Electrochemical reduction and carboxylation of halobenzophenones

The electrochemical reduction of a series of halogenated benzophenones XC6H4COC6H4Y (1) was studied in aprotic solvents, in the absence and presence of CO2, by cyclic voltammetry (CV) and controlled-potential electrolysis. The mechanism of electroreduction in dimethylformamide (DMF) has been investigated in some detail. Most of the compounds undergo reductive carbonhalogen bond cleavage in the time window of CV. The radical anions derived from difluorobenzophenones (X=Y=4-F; X=2-F, Y=4-F) as well as from the 3-chloro derivative are quite stable with a cleavage rate constant (kc) of the order of 10−2 s−1 or less.

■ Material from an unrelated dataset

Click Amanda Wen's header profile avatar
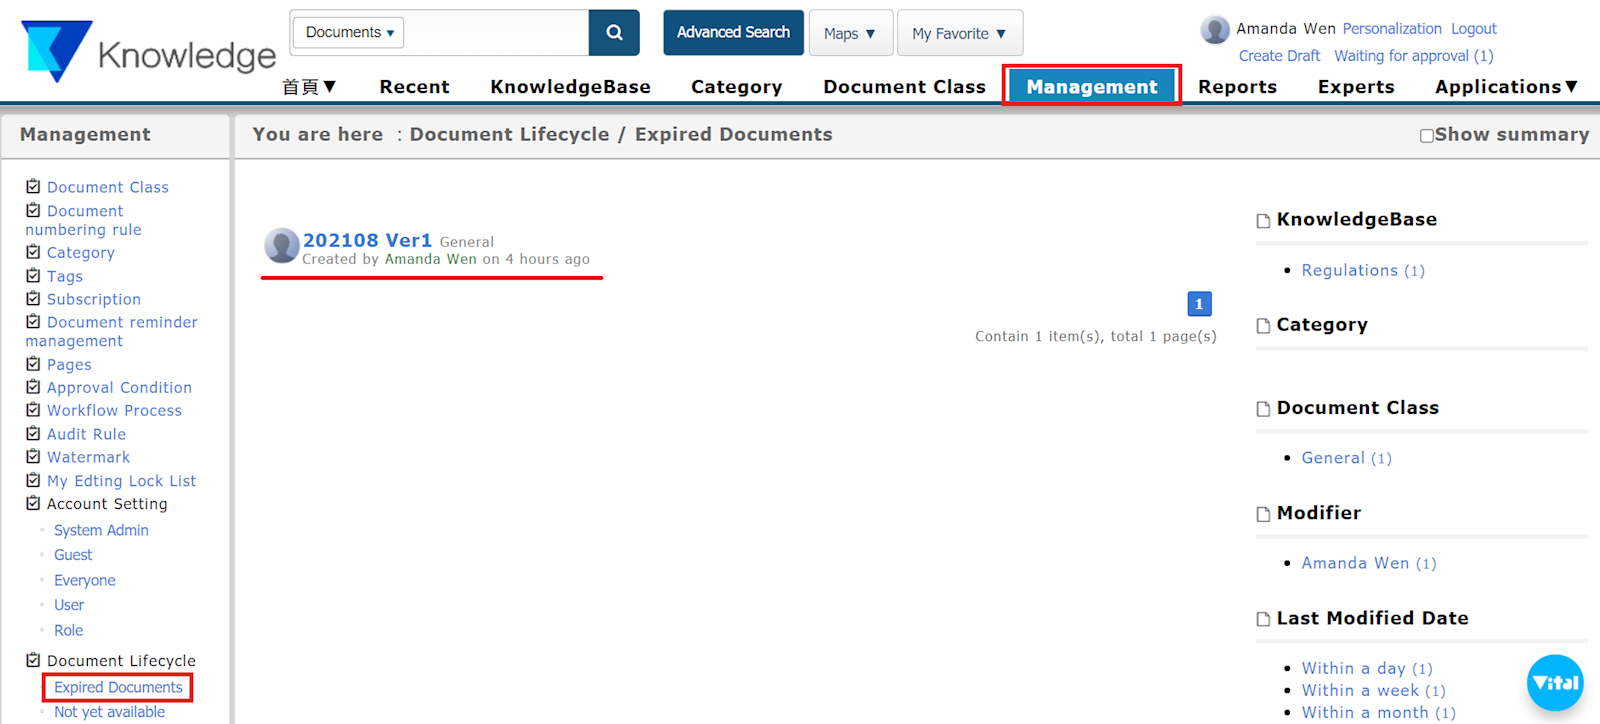The width and height of the screenshot is (1600, 724). (x=1215, y=30)
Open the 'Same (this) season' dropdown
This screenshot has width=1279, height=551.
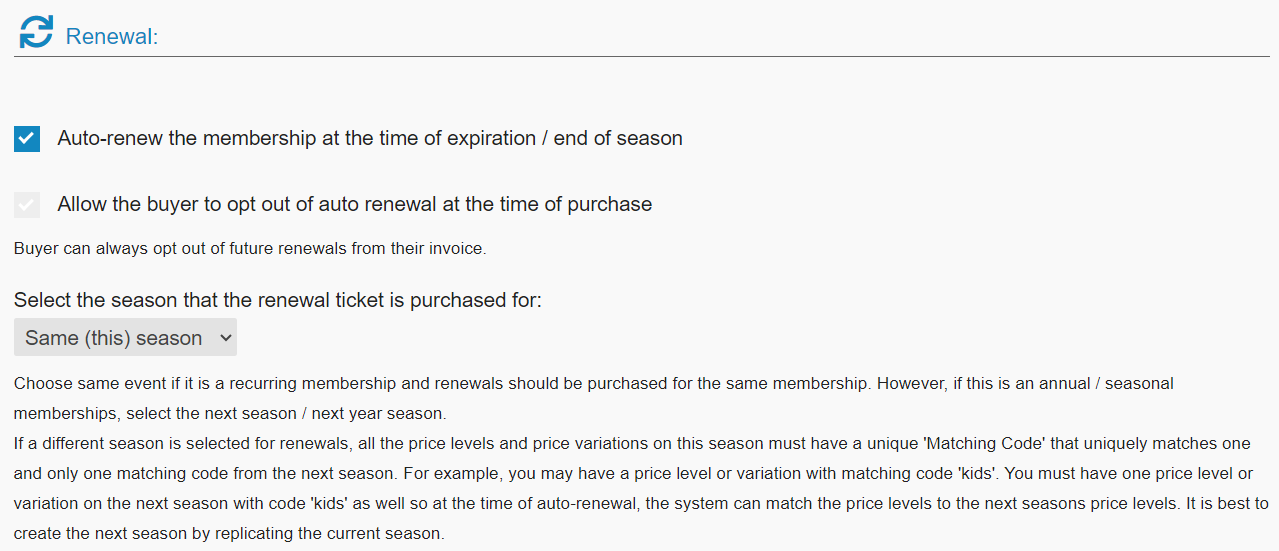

With 4-chloro-, 2-chloro-, 4,4′-dichloro- and 2,4′-dichorobenzophenones, kc of 1− has values in the range 4–254 s−1 in DMF. In the presence of CO2 all radical anions react quite rapidly with CO2, carboxylation of 1− being much faster than dehalogenation. Controlled-potential electrolyses were carried out in DMF, MeCN and N-methyl-2-pyrrolidinone (NMP) in an undivided cell using a compact graphite cathode and an aluminium sacrificial anode. The principal product under these conditions was always the α-hydroxyacid XC6H4C(OH)(CO2H)C6H4Y. In NMP under 1 atm of CO2, acid yields around 90% were obtained except in the case of 2-chloro- and 2,4′-dichlorobenzophenone, where acid yields of 58 and 68% were obtained, respectively.